Accueil Espace Bouddhiste Interreligieux Histoire du Taoïsme en Chine – jusqu’en 1949

Histoire du Taoïsme en Chine – jusqu’en 1949

103
0

TAOISME

Origine et développement

(6e siècle avant J.C. – 1949 après J.C.)

Les commencements


Lao-Tseu-2.jpgParmi les « cent écoles » qui se sont développées en Chine à partir du sixième siècle avant Jésus-Christ, le taoïsme (de tao ou dao : la voie, la doctrine) est l’une des principales. C’est une combinaison unique et extraordinaire de philosophie et de religion, d’institutions et de mysticisme, de rituels et d’union contemplative, de science archaïque et de pratiques magiques. On le fait couramment remonter à Laozi (6e siècle avant J.C.)2 à qui est attribué le « livre de la vie et de la vertu » (Daodejingqui serait toutefois plus récent 3. L’ouvrage montre le côté mystique et philosophique des ascètes qui ont fui les troubles de la période des rois combattants (475-221 avant J.C.) et se sont retirés dans les montagnes, au contact du Tao de la nature, cherchant à retrouver, à l’encontre des artifices de la culture en vogue, la liberté et la spontanéité primitive, la communion universelle et la vraie sagesse.

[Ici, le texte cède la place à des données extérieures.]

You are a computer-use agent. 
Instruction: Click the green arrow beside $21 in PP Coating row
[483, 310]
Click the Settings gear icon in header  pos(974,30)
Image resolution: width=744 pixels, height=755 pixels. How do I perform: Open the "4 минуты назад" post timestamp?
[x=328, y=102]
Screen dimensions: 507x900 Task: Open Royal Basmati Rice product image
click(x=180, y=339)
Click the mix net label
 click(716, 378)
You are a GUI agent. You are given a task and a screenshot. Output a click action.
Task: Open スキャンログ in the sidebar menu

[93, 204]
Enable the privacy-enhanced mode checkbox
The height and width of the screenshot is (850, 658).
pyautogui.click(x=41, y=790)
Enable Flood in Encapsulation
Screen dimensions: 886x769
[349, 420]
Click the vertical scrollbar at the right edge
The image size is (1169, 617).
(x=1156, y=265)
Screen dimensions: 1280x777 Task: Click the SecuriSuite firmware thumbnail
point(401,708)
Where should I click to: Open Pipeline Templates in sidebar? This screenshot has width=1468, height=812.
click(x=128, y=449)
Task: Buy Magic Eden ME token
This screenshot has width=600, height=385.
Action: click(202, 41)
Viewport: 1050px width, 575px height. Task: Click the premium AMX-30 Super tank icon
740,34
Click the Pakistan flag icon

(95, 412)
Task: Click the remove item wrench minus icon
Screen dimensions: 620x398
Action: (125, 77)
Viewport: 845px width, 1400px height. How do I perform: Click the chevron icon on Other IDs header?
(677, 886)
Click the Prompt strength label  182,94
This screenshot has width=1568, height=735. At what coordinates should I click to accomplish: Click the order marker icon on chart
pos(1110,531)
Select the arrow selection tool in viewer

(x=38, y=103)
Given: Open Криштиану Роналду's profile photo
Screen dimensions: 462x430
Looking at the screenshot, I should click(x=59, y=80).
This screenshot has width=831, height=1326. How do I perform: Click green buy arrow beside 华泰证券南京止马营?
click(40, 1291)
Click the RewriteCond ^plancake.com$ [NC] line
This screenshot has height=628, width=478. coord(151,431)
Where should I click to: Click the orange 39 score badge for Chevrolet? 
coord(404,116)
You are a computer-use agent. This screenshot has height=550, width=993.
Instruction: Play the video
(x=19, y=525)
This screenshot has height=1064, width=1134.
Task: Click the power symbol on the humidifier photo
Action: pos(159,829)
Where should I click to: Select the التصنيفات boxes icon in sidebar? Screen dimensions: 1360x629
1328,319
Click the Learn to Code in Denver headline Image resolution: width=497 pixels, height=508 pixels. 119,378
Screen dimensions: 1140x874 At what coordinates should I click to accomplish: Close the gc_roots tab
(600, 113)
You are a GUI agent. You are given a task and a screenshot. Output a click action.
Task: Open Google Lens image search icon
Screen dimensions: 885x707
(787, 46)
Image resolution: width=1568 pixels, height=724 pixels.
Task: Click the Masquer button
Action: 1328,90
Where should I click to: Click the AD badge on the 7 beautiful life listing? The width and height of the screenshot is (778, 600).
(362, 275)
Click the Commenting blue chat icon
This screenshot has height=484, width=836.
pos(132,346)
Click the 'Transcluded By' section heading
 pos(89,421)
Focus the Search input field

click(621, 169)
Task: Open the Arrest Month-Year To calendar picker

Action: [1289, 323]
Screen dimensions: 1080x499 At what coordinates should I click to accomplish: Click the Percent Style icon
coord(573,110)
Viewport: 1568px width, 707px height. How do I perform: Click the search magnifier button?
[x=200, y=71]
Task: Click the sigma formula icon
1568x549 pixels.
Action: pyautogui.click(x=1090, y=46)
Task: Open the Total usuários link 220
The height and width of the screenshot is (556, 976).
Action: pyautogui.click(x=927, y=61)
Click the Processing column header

D’emblée divers courants apparaissent, expressions de sensibilités différentes et de voies de recherche multiples : le courant plus philosophique et mystique de Laozi ; le courant thérapeutique en quête de santé et de longévité ; des courants tournés vers la géomancie et les secrets de la nature, vers l’art divinatoire des chamanes et des astrologues, vers les prodiges des magiciens et des alchimistes ; enfin le courant naturaliste, anarchiste et apolitique de Yang-zhu (440-360 avant J.C.), victime dans l’histoire chinoise du jugement injuste du plus grand disciple de Confucius, Mencius, qui a fait de lui le promoteur d’un hédonisme débridé.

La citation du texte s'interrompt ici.